Шингхо остановился перед створками дверей, преградивших нам путь, что-то сказал по-своему и поклонился. Двери, терявшиеся во мраке, клубившемся под потолком, заскрипели и распахнулись.
Бок о бок – Шингхо подождал меня для этого на пороге – мы ступили в зал.
– Дом Великих Сов, – четко, но негромко сказал Шингхо, твердо глядя перед собой.
И тут я увидел их – сперва приняв за статуи, искусно резанные из темного дерева. По кругу огромного зала сидело, как и в первом Доме Сов, одиннадцать птиц. Двенадцатая, закрыв глаза, сидела прямо напротив меня – в центре комнаты. Перехватило дыхание. Что-то ненастоящее почудилось мне в происходящем. Нет, Великие Совы были самыми настоящими, самой настоящей была и Старшая Великая Сова. Не менее правдиво уверяли меня в этом стены и полы Дома – потолков я не видел, там царила непроглядная тьма. Но что-то говорило – негромко, но уверенно – здесь что-то не так.
Я шагнул вперед. Сова, сидевшая в центре зала, резко и хищно посунулась ко мне. Я не шевельнулся. Она не открыла глаз.
– Да, Шингхо, ты прав. Он умеет бить быстро. И он чует, что здесь что-то не то, – сказала Великая Сова, которая упорно не желала открыть глаза – Кое-что он может. Но чему он научился здесь, Шингхо?
– Я научился здесь тому, что надо принимать то, что неизбежно.
– Ты уверен? – голос Великой Совы явно таил издевку.
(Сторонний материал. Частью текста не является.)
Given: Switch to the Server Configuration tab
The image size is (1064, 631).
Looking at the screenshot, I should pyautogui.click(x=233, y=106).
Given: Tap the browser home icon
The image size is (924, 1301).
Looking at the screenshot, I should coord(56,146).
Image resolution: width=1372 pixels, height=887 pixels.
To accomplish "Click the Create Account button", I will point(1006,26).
Но здесь все словно бы издевалось надо мной, спрашивало жестким спросом, подавляло величинами и непонятностью происходящего.
– Нет. Но я научился этому. Еще я научился тому, что для убийства иногда необходима причина.
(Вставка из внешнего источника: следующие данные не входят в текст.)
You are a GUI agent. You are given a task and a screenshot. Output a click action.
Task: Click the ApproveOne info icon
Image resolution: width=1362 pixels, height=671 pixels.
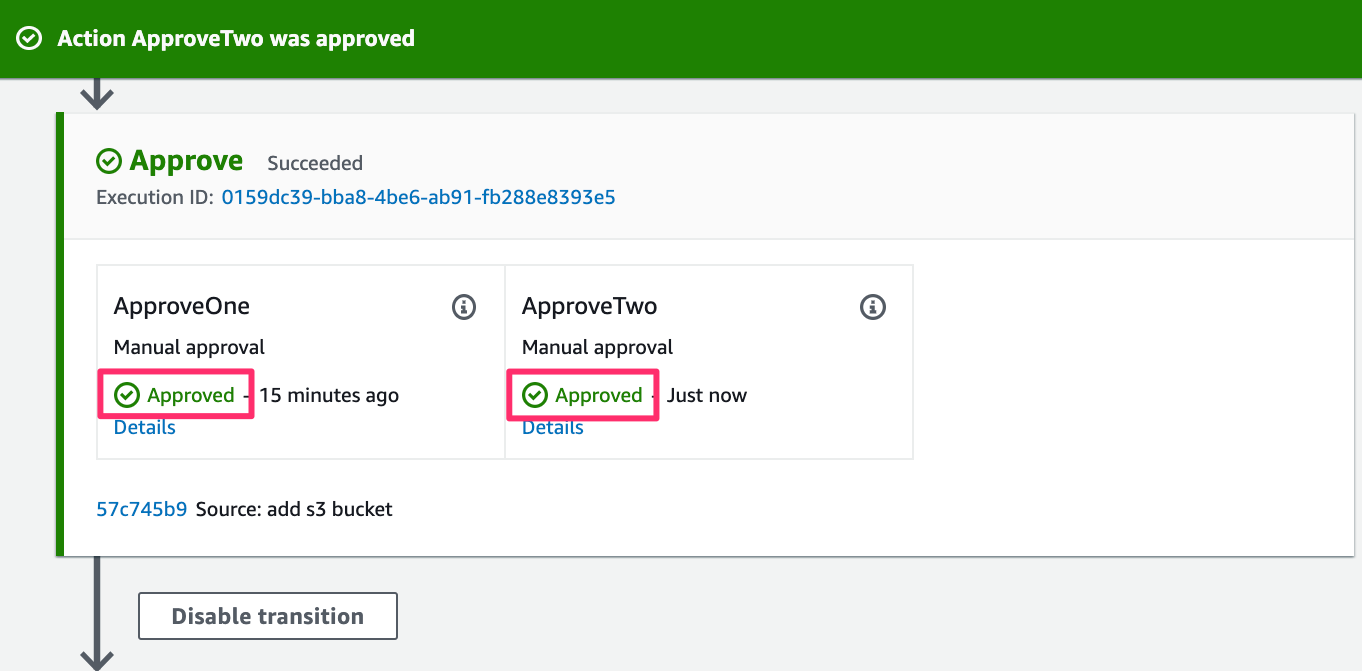click(x=464, y=306)
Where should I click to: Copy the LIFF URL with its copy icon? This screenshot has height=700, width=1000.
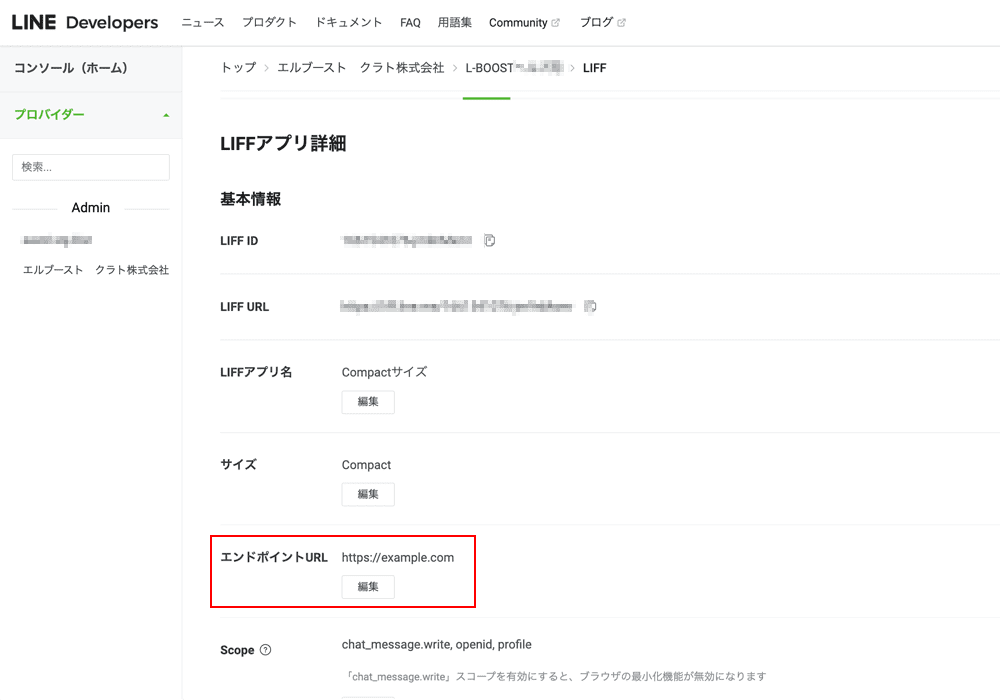pos(592,307)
– Кое-что, кое-что… И все?
– Еще я понимаю, что мне легче убить человека, чем нежитя. Это я понял сегодня. Вспоминая волчицу, что пощадил в Бору. Меня остановило не только то, что для убийства необходима причина.
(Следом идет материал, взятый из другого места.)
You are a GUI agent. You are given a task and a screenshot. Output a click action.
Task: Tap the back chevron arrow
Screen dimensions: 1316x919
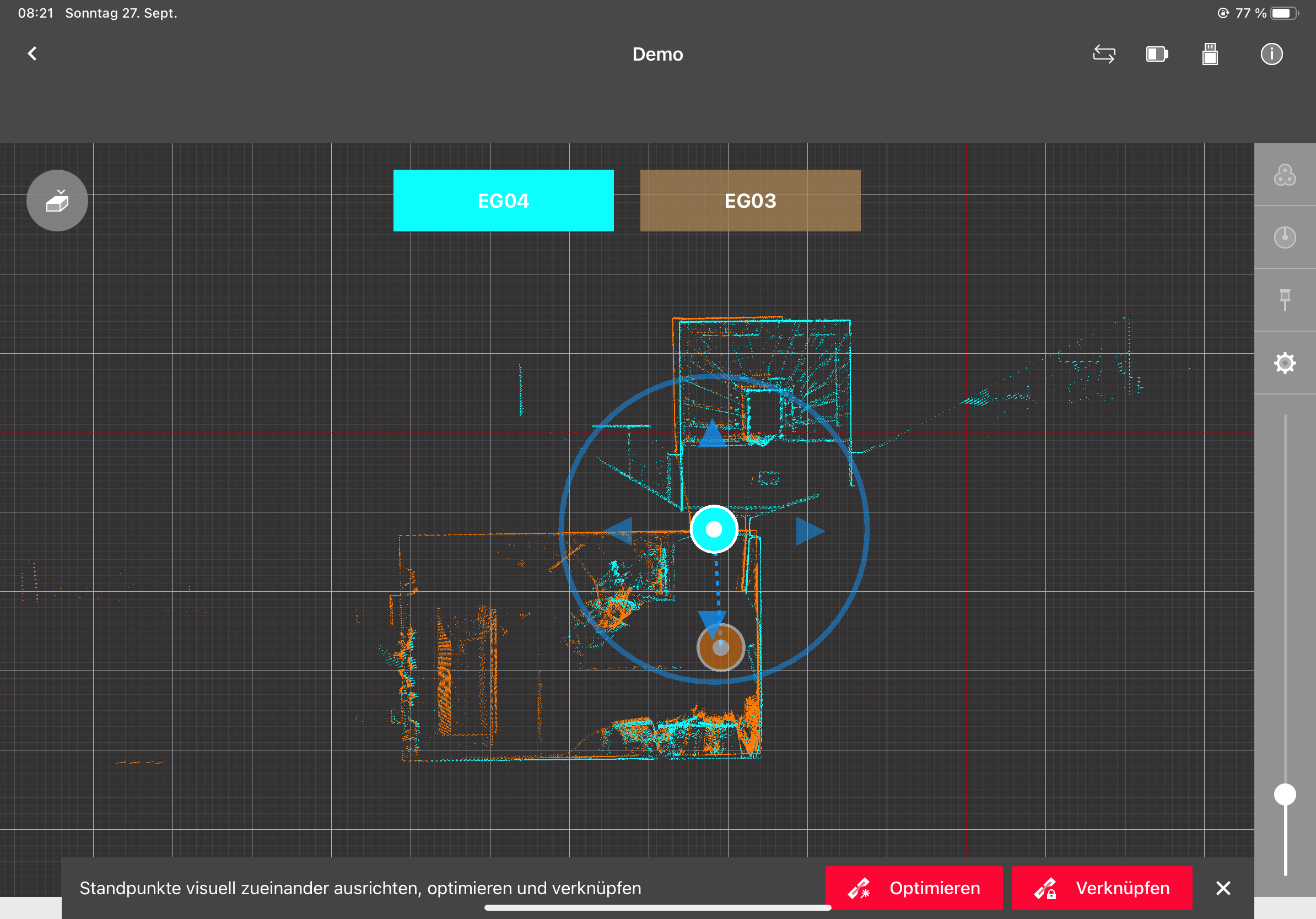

– Гм… И ты уверял, что самое время приволочь его сюда, Шингхо? – негромко спросила Великая Сова, повернув к Шингхо голову с закрытыми глазами.
– Да. Я и сейчас говорю это, – ответил Шингхо.
– Еще я знаю, что нельзя нарушать Законы. Что нет героев и не героев. И также то, что надо чаще говорить: «Я не знаю. Я не понимаю».
– Уже лучше…
– Еще я знаю, что название не всегда отражает суть, хотя часто соседствует с нею.
– Хорошо. Все? – Великая Сова кивала головой каким-то то ли своим мыслям, то ли просто так, по привычке. Остальные Великие Совы молчали и лишь посверкивали глазами.
– А еще я знаю поговорку. «На единорогах не пашут».
– Знаешь? – недоверчиво спросила Сова.
– Да.
– Повтори ее, если знаешь, – что-то совсем уже малопонятное творилось в этом зале.
– Я только что произнес ее, – что бы тут не происходило, я герцог Дорога, а не мальчик для забавы пусть даже самой Великой Совы на свете.
– Хех, дерзок. Хорошо… Скажи мне, откуда пошло слово «Вейа»?
– Я не знаю этого, – я вспомнил, что Шингхо уже задавал мне этот вопрос и при чем не так давно. – Но может, пришло время дать мне этот урок, Великая Сова?
– Может… Слово «Вейа», ставшее твоим именем здесь, происходит от слова «Хайя». Что оно говорит тебе, герцог Дорога, а?
– Это похоже на боевой клич.
– Да. Это он и есть. Точнее, был. Это был боевой клич одного чужака. Потом это слово долго странствовало, как и боевой клич, и как часто бывает со словами, стало меняться. Теперь это «Вейа» – твое имя – еще раз повторила Великая Сова.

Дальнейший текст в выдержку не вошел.